─── DATA PROVIDED ───
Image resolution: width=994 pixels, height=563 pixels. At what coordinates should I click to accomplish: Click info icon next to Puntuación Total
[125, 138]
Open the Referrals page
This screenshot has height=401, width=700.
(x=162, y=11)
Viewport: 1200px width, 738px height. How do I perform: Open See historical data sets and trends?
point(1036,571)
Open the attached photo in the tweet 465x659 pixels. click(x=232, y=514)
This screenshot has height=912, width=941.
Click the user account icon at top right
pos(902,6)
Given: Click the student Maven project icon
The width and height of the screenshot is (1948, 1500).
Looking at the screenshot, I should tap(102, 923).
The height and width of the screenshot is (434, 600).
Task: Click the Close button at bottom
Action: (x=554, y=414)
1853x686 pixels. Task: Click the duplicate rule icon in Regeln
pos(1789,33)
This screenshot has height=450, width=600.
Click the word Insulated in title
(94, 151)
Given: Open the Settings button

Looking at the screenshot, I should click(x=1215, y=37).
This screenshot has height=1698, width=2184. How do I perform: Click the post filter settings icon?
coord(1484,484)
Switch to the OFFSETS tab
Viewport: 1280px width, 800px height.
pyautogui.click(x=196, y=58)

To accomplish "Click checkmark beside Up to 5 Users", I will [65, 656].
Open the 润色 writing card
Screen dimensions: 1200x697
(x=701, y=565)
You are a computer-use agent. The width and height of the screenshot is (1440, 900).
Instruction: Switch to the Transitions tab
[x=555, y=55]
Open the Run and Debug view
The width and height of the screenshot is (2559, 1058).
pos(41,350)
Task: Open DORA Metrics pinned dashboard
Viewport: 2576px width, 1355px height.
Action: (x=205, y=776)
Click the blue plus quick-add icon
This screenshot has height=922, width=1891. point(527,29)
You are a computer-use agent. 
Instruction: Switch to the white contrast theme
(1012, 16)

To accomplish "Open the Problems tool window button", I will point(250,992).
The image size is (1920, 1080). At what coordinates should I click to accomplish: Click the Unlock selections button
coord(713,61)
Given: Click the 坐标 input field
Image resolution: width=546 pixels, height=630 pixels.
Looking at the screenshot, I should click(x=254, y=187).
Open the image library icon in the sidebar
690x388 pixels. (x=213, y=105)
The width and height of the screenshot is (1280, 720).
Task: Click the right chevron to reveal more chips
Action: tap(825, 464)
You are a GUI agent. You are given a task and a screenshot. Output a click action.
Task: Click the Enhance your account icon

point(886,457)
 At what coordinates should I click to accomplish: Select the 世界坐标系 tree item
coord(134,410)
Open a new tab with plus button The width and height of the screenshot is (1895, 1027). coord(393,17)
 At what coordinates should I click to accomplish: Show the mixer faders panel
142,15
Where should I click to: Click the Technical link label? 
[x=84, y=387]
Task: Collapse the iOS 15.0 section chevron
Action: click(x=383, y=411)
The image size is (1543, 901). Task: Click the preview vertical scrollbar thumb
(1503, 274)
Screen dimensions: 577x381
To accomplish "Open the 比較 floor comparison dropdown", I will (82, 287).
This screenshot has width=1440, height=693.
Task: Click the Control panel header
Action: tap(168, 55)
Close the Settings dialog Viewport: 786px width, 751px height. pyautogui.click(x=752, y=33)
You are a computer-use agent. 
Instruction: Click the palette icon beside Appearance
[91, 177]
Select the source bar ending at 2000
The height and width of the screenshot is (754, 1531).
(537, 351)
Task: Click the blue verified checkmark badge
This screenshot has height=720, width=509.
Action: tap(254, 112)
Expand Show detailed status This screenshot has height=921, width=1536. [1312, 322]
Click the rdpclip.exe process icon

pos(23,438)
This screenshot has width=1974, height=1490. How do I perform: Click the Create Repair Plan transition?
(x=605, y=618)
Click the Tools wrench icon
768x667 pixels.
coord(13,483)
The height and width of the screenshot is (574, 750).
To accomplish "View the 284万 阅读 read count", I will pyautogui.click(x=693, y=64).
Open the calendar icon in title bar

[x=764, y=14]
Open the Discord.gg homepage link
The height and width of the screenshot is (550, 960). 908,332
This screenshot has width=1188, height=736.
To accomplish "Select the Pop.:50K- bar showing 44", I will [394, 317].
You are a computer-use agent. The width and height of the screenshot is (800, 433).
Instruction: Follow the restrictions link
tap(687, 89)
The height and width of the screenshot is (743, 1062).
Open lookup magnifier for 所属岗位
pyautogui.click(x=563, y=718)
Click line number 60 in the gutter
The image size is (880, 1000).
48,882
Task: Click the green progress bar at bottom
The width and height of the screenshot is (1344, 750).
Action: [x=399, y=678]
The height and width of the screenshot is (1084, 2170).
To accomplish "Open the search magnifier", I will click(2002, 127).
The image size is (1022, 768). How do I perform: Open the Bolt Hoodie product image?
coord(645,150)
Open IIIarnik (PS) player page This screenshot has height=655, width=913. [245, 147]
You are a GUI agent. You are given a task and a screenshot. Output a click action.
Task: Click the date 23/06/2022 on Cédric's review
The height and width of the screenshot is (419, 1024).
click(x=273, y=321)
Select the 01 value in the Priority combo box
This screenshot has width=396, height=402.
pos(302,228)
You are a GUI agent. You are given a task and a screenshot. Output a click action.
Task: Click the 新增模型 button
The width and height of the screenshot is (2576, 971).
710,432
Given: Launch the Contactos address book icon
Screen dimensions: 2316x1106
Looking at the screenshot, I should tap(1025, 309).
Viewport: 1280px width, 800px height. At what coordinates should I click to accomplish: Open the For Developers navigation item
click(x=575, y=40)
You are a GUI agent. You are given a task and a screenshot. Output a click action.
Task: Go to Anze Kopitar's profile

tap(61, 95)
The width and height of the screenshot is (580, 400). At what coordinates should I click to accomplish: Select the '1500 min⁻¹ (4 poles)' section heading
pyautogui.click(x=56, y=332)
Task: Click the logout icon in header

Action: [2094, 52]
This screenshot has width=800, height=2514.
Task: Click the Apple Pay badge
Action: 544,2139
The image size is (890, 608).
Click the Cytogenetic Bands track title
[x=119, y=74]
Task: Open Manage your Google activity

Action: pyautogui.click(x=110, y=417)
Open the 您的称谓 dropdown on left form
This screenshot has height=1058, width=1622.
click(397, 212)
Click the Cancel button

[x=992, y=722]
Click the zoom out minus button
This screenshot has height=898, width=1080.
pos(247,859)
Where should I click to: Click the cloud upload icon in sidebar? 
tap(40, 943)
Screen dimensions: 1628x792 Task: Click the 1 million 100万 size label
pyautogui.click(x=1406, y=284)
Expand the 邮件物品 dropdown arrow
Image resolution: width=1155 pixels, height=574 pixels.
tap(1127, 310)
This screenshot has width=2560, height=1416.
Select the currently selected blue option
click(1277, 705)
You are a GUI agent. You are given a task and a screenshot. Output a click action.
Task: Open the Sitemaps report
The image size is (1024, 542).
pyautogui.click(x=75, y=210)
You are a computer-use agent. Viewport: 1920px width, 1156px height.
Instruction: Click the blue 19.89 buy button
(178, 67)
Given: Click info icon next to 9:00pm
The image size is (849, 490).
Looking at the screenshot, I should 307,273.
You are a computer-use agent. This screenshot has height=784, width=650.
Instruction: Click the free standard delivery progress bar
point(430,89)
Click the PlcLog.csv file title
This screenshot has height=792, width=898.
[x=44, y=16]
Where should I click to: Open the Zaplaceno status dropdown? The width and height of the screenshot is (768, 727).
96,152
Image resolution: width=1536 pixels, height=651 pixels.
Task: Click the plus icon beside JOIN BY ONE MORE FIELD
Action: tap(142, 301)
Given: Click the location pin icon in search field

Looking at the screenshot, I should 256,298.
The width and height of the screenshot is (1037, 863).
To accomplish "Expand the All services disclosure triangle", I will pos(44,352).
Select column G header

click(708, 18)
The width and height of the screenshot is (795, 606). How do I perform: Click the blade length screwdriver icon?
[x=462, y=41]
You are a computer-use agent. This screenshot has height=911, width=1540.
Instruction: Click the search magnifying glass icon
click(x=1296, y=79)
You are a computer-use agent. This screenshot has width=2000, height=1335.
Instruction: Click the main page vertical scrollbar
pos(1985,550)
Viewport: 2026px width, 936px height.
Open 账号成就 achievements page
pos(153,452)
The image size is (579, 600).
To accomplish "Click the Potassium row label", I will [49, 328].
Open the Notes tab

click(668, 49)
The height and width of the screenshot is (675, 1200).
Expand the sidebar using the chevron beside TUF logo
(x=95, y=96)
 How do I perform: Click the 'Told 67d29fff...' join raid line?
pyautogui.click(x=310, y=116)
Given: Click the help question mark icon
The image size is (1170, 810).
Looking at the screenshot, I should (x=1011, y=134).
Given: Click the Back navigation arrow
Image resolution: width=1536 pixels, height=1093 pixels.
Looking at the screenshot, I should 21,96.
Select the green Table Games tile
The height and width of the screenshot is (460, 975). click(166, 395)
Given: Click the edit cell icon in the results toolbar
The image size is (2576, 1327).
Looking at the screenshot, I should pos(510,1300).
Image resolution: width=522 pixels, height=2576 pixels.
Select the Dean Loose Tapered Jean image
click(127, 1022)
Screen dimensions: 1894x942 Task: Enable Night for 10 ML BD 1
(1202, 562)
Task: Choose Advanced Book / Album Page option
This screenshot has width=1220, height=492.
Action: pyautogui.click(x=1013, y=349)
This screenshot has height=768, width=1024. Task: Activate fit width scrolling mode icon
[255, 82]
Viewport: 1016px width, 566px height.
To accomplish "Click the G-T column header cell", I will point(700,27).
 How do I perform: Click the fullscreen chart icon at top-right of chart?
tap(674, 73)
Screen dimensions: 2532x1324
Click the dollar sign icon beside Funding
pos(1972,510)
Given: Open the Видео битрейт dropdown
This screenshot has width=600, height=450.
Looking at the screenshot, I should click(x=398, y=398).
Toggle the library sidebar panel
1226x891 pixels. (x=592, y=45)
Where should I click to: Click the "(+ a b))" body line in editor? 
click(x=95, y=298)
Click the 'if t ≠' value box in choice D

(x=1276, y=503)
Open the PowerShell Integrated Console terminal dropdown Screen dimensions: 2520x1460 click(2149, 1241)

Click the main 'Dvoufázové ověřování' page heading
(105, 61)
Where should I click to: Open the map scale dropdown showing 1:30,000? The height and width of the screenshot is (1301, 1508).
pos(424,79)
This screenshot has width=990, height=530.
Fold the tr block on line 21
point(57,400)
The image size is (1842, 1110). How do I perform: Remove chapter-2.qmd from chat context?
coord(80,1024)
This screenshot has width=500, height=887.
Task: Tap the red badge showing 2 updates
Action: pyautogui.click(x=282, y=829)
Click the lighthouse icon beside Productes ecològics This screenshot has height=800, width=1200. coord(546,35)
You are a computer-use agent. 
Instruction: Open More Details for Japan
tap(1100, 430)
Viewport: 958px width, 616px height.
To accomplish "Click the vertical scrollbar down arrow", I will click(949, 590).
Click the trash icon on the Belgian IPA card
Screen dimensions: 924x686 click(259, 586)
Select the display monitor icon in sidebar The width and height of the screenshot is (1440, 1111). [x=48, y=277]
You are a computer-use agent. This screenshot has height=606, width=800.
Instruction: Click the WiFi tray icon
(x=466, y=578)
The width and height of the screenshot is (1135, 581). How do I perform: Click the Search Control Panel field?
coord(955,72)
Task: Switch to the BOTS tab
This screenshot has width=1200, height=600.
───
* [WHAT NEEDS TO BE DONE] Print the data word for word, beginning at its first line and continuing through the line that contains "(x=162, y=11)", with both of those lines included.

* [TASK SOLUTION]
Image resolution: width=994 pixels, height=563 pixels. At what coordinates should I click to accomplish: Click info icon next to Puntuación Total
[125, 138]
Open the Referrals page
This screenshot has height=401, width=700.
(x=162, y=11)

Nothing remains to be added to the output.